A bench of justices Aftab Alam and Ranjana Prakash Desai dismissed the claim of the Swiss firm for getting exclusive rights for manufacturing the cancer drug on the ground that a new substance has been used in the medicine.
The judgement, which was keenly watched by pharma companies across the world, will clear hurdles coming in the way for the manufacture of generic drugs in India for cancer patients.
While a one-month dose of Glivec costs around Rs 1.2 lakh generic drugs, manufactured by Indian companies, for the same period are priced at Rs 8,000.
Advocate Pratibha Singh, appearing for Indian drug firms Ranbaxy and Cipla which had opposed Novartis' plea, said that the judgement is a victory for Indian companies as they can now manufacture cheaper drugs so long as there is no patent over a medicine.
"Patents will now be granted only for genuine inventions and not on repetitive inventions. The Supreme Court said there was no new invention in the Novartis' drug," she said.
She also said there should be no fear that foreign firms would be affected with today's verdict since as long as they have genuine inventions, patents will be given to them.
In its judgement, the apex court also held that 'imatinib mesylate' used in Glivec is a known substance and Novartis can't claim patent over the drug for using this chemical.
Novartis had approached the apex court in 2009 against the order of Chennai-based Intellectual Property Appellate Board (IPAB), which had rejected its claim for patent.
The multinational company (MNC) had applied for patent in 2006.
Novartis' claim was opposed by Indian pharma companies, which are manufacturing generic drugs, as well as by health aid activists in the apex court.
They had claimed that the MNC is not entitled for patent and it is indulging in "ever-greening" of patent by simply changing the composition of the ingredients of the drug.
Ever-greening of patent right is a strategy allegedly adopted by the innovators having patent rights over products to renew them by bringing in some minor changes such as adding new mixtures or formulations.
It is done when their patent is about to expire. A patent on the new form would have given Novartis a 20-year monopoly on the drug.
Earlier, the Comptroller General of Patent and Design had denied patent to Glivec on several grounds including its alleged failure to meet stipulations under sections 3(d) and 3(b) of the Indian Patent Law.
Section 3(d) restricts patents for already known drugs unless the new claims are superior in terms of efficacy while Section 3(b) bars patents for products that are against public interest and do not demonstrate enhanced efficacy over existing products.
During the arguments earlier, Novartis had tried to dispel the impression that its drug would be beyond reach of poor cancer patients due to its high cost.

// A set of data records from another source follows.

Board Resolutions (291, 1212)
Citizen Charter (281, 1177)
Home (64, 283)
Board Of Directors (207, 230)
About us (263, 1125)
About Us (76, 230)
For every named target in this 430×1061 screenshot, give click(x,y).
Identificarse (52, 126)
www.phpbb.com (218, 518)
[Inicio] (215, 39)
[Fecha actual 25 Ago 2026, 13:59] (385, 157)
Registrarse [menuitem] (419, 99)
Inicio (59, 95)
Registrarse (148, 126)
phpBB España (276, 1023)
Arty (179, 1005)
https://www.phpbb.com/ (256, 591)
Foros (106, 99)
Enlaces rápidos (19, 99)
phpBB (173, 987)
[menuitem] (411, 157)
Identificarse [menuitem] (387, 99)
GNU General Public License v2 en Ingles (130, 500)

"The purpose is not to make money from the poor. This is not the purpose, but am I not entitled for patent for our drug? We are fighting the case on principle," senior advocate Gopal Subramanium, appearing for the company, had said.
He had submitted that there should be no cause of concern that the poor would not get treatment and had claimed that 85 per cent of such patients are treated free under its scheme.

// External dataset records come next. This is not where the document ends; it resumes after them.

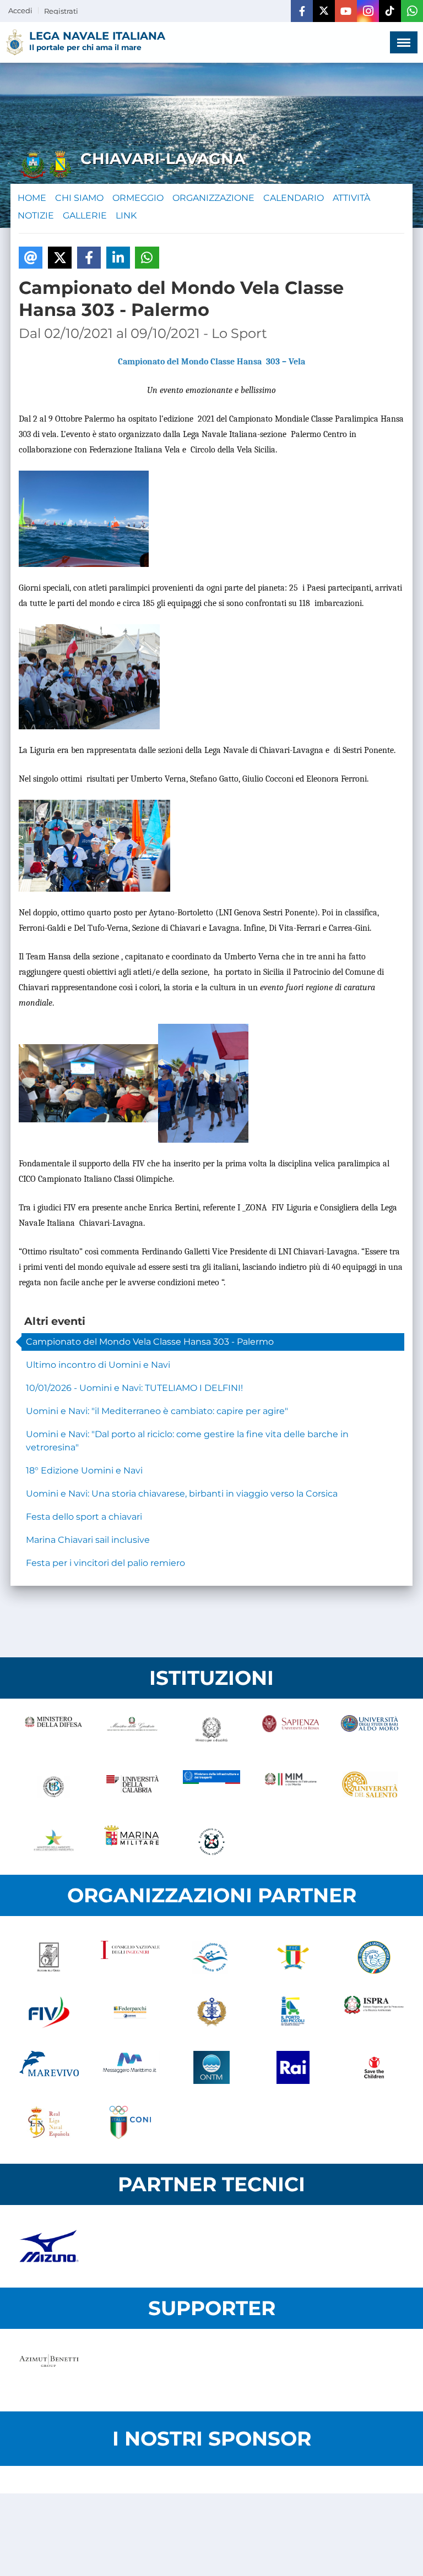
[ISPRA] (374, 2012)
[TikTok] (390, 11)
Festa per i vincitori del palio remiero (105, 1563)
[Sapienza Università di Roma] (291, 1732)
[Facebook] (302, 11)
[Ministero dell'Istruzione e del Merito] (291, 1787)
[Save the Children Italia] (374, 2067)
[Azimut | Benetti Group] (49, 2370)
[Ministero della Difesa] (53, 1732)
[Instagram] (368, 11)
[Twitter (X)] (324, 11)
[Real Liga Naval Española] (49, 2122)
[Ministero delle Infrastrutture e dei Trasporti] (211, 1787)
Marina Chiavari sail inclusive (88, 1540)
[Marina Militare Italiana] (133, 1842)
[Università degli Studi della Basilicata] (53, 1787)
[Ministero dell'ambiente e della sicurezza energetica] (53, 1842)
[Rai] (293, 2067)
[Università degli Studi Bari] (369, 1732)
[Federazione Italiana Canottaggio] (293, 1957)
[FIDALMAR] (211, 2012)
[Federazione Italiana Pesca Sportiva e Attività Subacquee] (374, 1957)
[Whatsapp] (412, 11)
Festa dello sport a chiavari (84, 1516)
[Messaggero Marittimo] (130, 2067)
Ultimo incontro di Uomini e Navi (98, 1365)
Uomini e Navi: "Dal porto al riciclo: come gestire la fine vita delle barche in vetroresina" (187, 1441)
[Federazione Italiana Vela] (49, 2012)
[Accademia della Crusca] (49, 1957)
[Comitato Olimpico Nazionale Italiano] (130, 2122)
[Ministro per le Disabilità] (211, 1732)
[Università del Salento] (369, 1787)
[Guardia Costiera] (211, 1842)
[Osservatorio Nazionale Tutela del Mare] (211, 2067)
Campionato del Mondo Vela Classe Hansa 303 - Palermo (150, 1341)
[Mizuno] (49, 2246)
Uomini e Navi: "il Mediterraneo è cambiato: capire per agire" (157, 1411)
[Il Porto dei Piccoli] (293, 2012)
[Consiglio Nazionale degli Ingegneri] (130, 1957)
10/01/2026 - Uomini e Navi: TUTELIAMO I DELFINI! (134, 1388)
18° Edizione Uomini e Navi (84, 1470)
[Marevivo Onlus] (49, 2067)
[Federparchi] (130, 2012)
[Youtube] (346, 11)
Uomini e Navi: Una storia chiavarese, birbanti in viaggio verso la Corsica (182, 1493)
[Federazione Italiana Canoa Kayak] (211, 1957)
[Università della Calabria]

Advocate Anand Grover, who appeared for the social organisation Indian Cancer Patients Aid Association, said the court while rejecting the petition of Novartis has held that the drug is not novel.
"The court has held that the drug is not novel, not inventive and does not satisfy the requirements of section 3(d) (of the Indian Patent Law).
"Section 3(d) is important as it was brought in specially under the new patent law and does not allow new form of known substances to be patented unless they are significantly more efficacious," he said.